Crueldade, jamais. Testes com animais, sim. Essa é a posição do pesquisador André Silva Carissimi, professor associado da Faculdade de Veterinária da Universidade Federal do Rio Grande do Sul (UFRGS). Ele há anos trabalha com animais de laboratório e se mostra aberto defensor do uso de cobaias para testes, "pela simples razão de que é impossível fazer ciência aplicada sem elas". Nesta entrevista, ele condena a ação dos defensores de animais que invadiram um laboratório em São Roque (SP) para resgatar cães usados em pesquisa e explica os cuidados que os pesquisadores têm:
Zero Hora - O senhor ouviu falar que defensores dos animais resgataram beagles de um laboratório no interior de São Paulo?
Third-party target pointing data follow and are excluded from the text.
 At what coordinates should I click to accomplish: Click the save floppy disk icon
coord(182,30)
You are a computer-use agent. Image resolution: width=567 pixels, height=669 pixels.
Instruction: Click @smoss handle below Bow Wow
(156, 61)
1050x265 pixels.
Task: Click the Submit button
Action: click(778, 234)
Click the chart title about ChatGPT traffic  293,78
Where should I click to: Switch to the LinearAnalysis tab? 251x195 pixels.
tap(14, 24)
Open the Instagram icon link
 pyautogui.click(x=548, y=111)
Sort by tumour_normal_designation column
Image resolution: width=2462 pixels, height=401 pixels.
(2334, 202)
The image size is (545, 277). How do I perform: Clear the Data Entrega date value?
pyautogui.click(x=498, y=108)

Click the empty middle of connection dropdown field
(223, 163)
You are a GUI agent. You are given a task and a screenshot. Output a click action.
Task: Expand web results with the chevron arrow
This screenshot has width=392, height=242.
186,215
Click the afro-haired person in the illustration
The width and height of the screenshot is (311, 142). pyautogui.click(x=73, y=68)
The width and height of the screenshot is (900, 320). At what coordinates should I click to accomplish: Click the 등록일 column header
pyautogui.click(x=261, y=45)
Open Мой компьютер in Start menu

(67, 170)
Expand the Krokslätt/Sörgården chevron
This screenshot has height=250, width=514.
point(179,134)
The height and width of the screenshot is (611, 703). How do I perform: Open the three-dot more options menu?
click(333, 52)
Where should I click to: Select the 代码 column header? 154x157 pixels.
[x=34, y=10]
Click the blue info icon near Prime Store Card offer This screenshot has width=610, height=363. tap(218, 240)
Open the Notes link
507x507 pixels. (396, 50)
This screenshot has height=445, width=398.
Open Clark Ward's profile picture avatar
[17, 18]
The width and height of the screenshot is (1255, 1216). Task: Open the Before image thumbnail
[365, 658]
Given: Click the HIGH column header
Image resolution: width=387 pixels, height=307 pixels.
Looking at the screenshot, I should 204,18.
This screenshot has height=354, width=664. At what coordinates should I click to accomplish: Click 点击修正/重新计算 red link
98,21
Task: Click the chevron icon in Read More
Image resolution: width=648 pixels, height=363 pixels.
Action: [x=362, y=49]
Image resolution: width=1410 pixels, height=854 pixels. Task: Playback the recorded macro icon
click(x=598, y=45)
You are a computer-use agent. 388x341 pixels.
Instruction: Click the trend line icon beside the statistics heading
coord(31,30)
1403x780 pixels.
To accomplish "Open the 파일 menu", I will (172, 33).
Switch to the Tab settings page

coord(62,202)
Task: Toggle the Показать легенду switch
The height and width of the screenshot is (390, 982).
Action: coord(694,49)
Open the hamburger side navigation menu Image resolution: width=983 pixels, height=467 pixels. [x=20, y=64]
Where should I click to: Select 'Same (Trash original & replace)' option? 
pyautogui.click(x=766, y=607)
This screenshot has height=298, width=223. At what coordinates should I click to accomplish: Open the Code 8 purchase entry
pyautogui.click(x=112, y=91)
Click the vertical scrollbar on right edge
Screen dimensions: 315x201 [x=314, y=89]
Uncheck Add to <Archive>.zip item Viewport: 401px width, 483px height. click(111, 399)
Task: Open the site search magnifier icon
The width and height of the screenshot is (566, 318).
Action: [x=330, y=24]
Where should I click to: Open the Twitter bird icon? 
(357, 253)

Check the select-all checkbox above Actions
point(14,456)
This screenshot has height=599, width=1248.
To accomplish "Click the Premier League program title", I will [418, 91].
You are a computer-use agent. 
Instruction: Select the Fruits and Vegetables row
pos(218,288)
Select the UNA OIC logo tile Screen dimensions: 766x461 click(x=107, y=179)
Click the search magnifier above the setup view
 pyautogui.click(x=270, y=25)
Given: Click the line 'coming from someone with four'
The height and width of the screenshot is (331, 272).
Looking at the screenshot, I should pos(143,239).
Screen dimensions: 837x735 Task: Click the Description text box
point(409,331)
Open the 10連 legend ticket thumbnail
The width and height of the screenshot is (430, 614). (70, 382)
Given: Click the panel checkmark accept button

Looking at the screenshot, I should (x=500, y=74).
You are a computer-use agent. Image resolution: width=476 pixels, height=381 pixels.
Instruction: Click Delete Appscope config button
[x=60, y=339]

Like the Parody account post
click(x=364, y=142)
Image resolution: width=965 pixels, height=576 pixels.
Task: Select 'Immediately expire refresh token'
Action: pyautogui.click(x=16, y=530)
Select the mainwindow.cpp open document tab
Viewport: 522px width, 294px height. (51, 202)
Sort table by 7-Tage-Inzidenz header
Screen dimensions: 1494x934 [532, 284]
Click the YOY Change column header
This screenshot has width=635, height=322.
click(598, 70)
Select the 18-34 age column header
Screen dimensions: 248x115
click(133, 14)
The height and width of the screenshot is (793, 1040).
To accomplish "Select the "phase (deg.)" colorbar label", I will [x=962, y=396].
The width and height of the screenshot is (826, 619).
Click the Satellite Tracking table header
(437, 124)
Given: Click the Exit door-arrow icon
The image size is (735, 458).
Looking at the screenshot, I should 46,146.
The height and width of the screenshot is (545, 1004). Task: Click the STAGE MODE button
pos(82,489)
André Silva Carissimi - Sim, por alto. Soube que levaram cerca de 200 animais, entre cães e coelhos. Parece algo bem planejado, racional. Considero uma violência o que fizeram. O laboratório era autorizado a funcionar e o teste com animais, em si, não é vetado no Brasil. Existe legislação bem ampla e difundida sobre o assunto, a Lei 11.974/2008, de autoria do deputado Sérgio Arouca. Ela permite o uso de animais para ensino e pesquisa, desde que respeitadas acomodações, regras sanitárias e não haja crueldade. Sabe-se lá o que será desses animais agora...Pior: será que não estão inoculados e ficarão à solta, por aí? Quem soltou deve raciocinar sobre isso.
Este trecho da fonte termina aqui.